When Lawrence was working on Sons and Lovers (1910-1912), Jessie Chambers contributed many specific details, since the novel was so closely based on their own difficult, intimate relationship. Lawrence completed the novel in 1913, while mourning his mother’s death and under yet another female influence, that of the independent and sensuous Frieda von Richthofen Weekley, his future wife.
Much of Frieda’s personality can be seen in the passionate Clara Dawes, Paul Morel’s other love. Jessie felt that her portrayal as Miriam was unflattering.
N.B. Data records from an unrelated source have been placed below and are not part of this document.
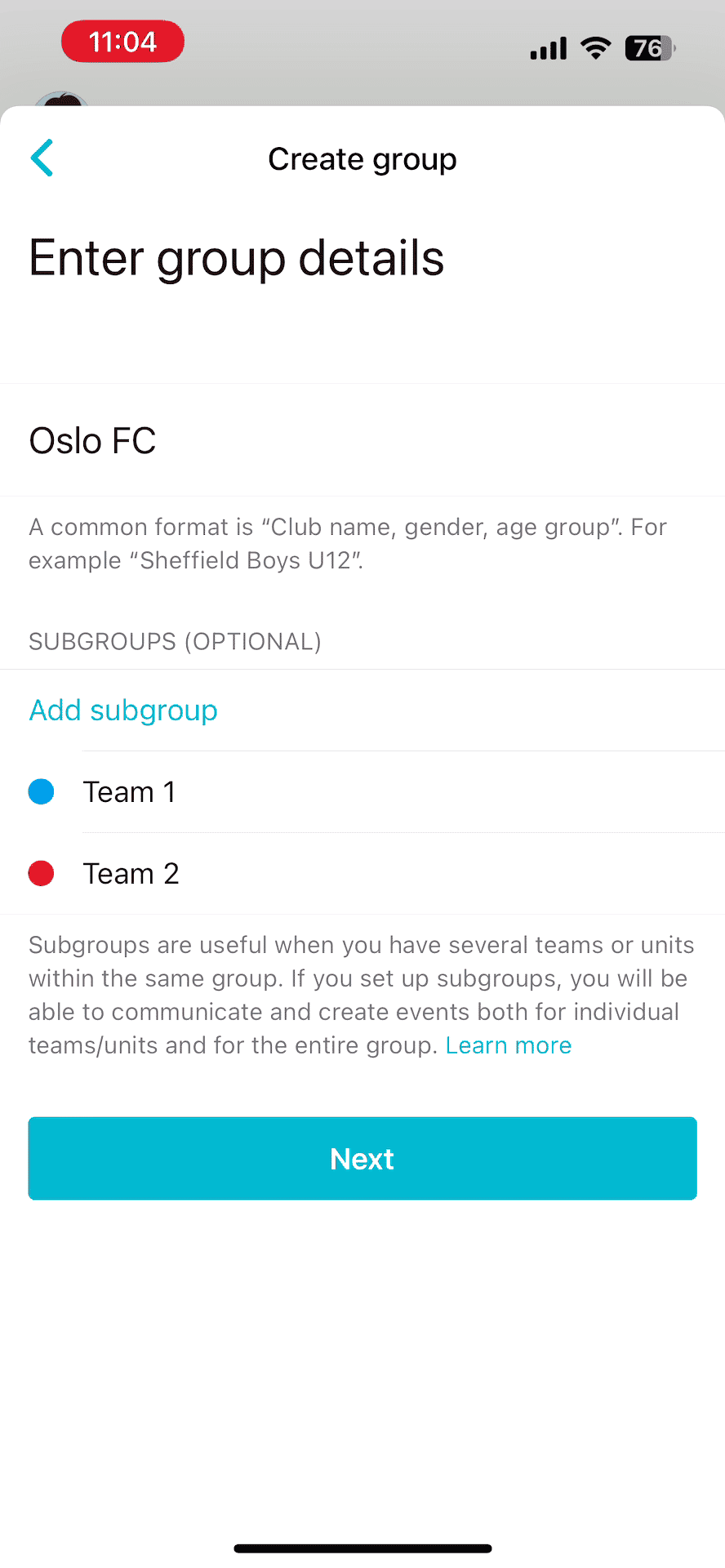
Task: Tap the Add subgroup link
Action: coord(123,710)
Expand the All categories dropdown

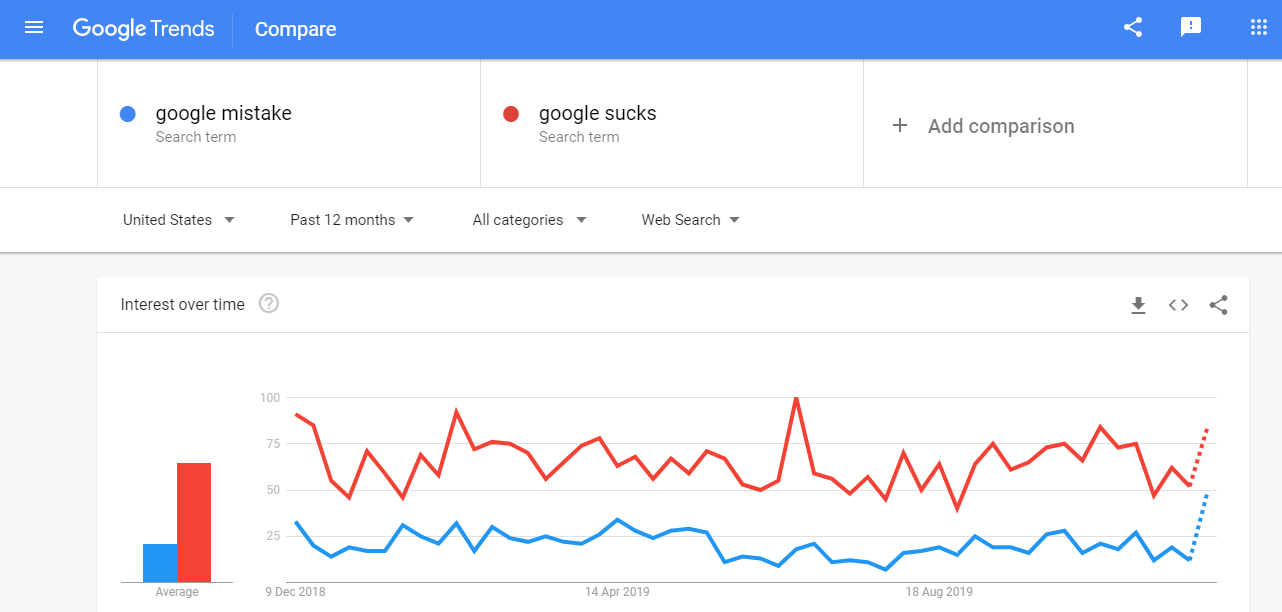[x=530, y=220]
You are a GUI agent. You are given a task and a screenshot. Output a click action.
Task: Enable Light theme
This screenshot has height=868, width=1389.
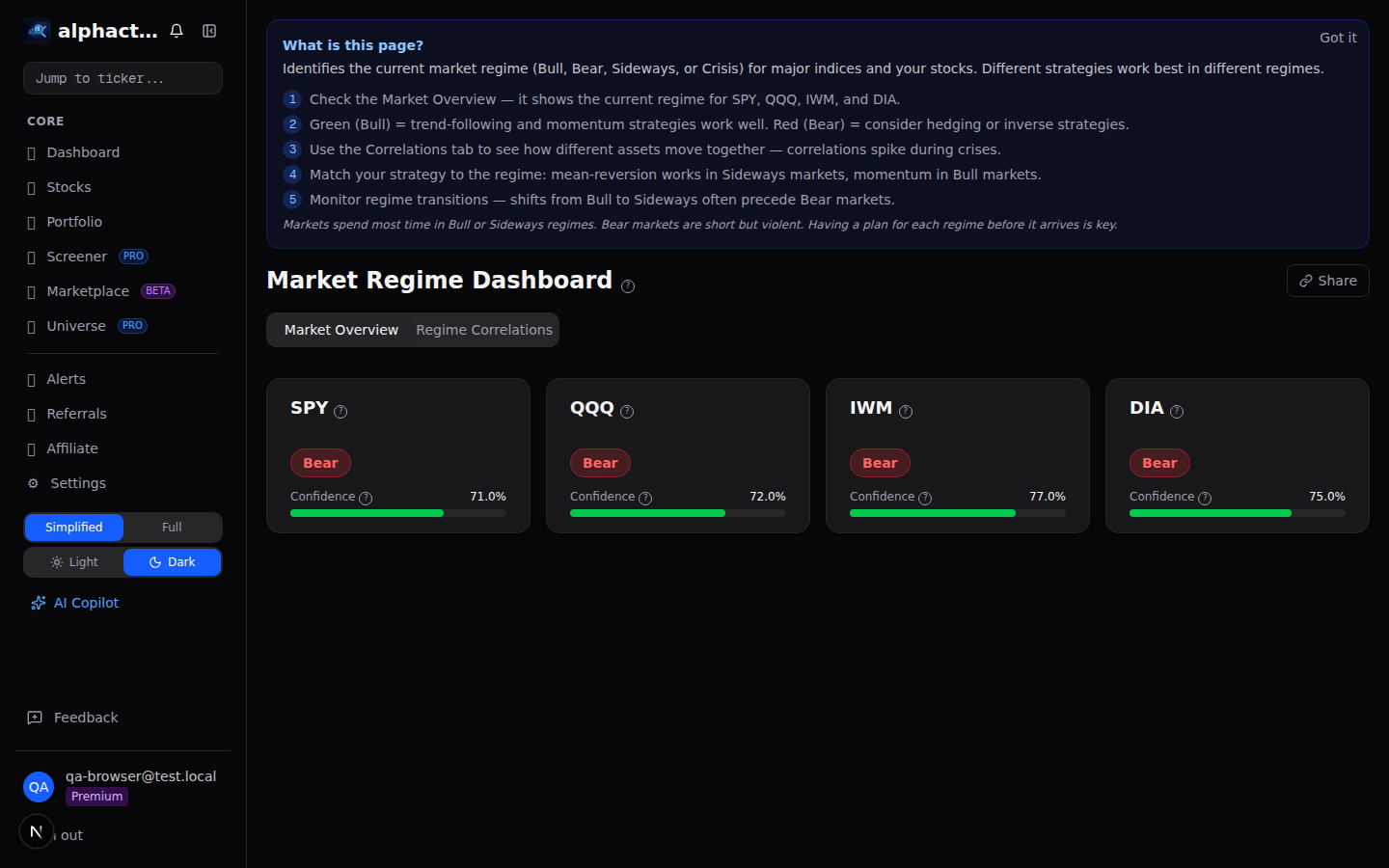[73, 561]
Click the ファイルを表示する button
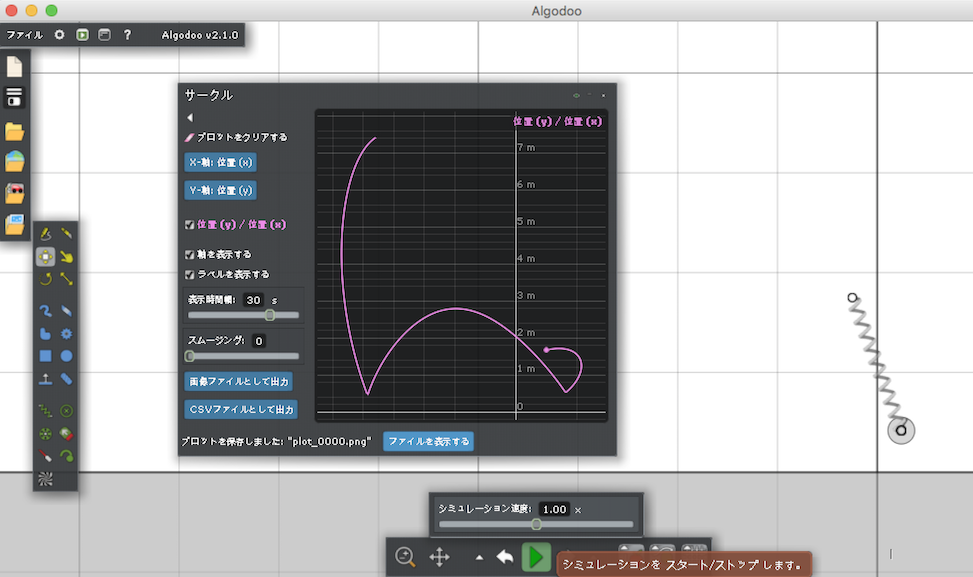 [428, 441]
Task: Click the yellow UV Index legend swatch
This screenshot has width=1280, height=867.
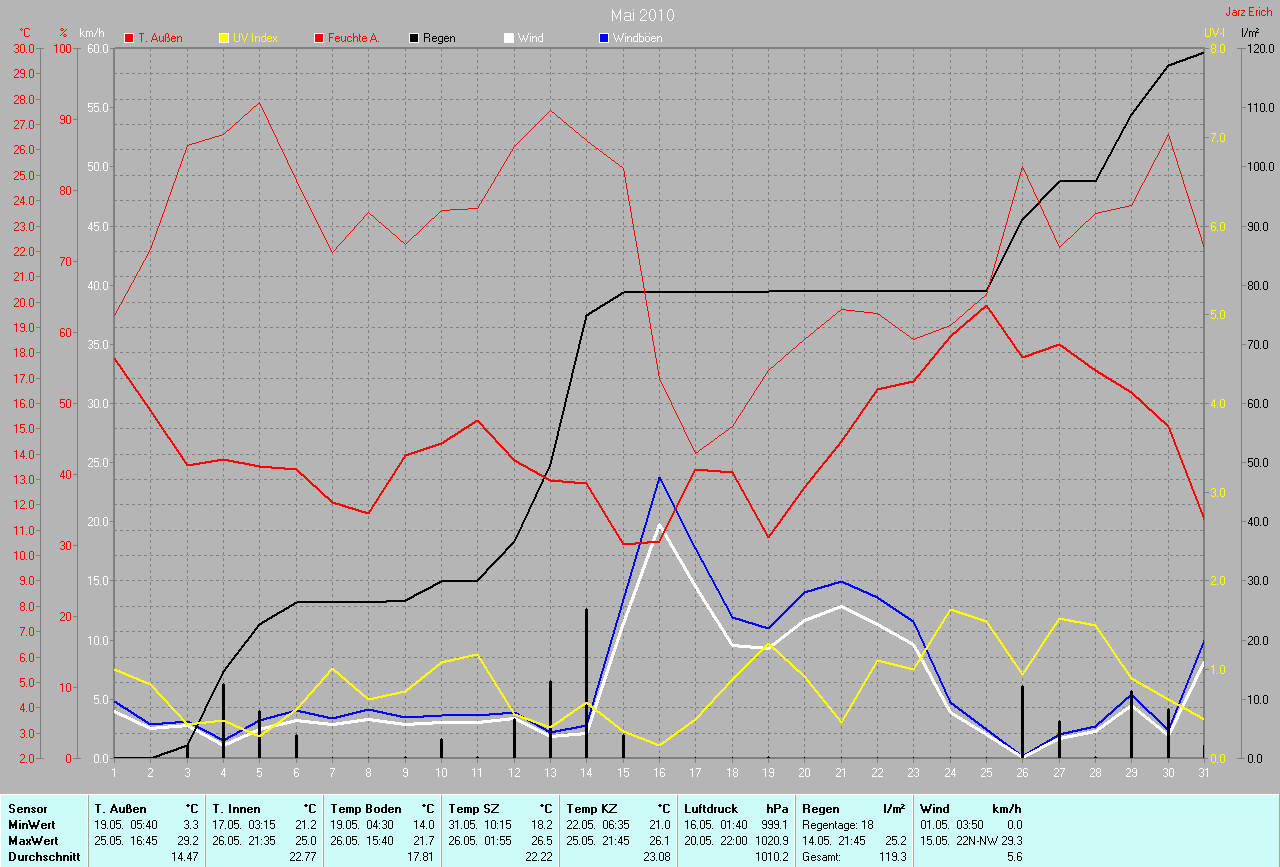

She broke off all ties with Lawrence and even wrote her own version of the relationship in order to vindicate herself.
Sons and Lovers became a popular and critical success for several reasons.
Many readers praised its accurate and moving depiction of working-class condi-
tions. They saw in its realistic detail the evidence for needed social change. Others welcomed its erotic frankness and saw it as a revolutionary fictional partner of the pioneering work of Dr. Sigmund Freud. Still others praised the book’s personal sides, its sensitive description of a young artist’s development.
Others were not so enthusiastic. They were disgusted by its explicit attention to sexual matters. Some thought the author too carried away by mystical ideas and overheated language. They also disliked the character of Paul, who has few of the self-sacrificing, noble traits associated with a hero.
You may have some of the same reactions, both positive and negative, to Sons and Lovers. You may also think the social and sexual problems of Paul and Clara and Miriam belong to a world long gone. But you may also feel that Paul’s struggle to grow up is familiar to all young people. You may experience this familiarity as you identify with Lawrence’s (and Paul Morel’s) own search for truth and meaning in life. The search is still not ended as Paul heads for the city at the book’s end. It’s doubtful that D. H. Lawrence ever ended his search. He died of tuberculosis in the south of France in 1930. Although only forty-four years old, he’d written thirteen novels and numerous stories, poems, and critical and travel essays. Both in his work and in his restless travels, Lawrence seems to have fulfilled the promise of his mother’s ambitions for him and made up for her drab years with his own exuberance and productivity. At the same time, his friends and colleagues were all struck by this physically fragile man’s amazing gusto for life, which he communicated in person as well as in his voluminous writings.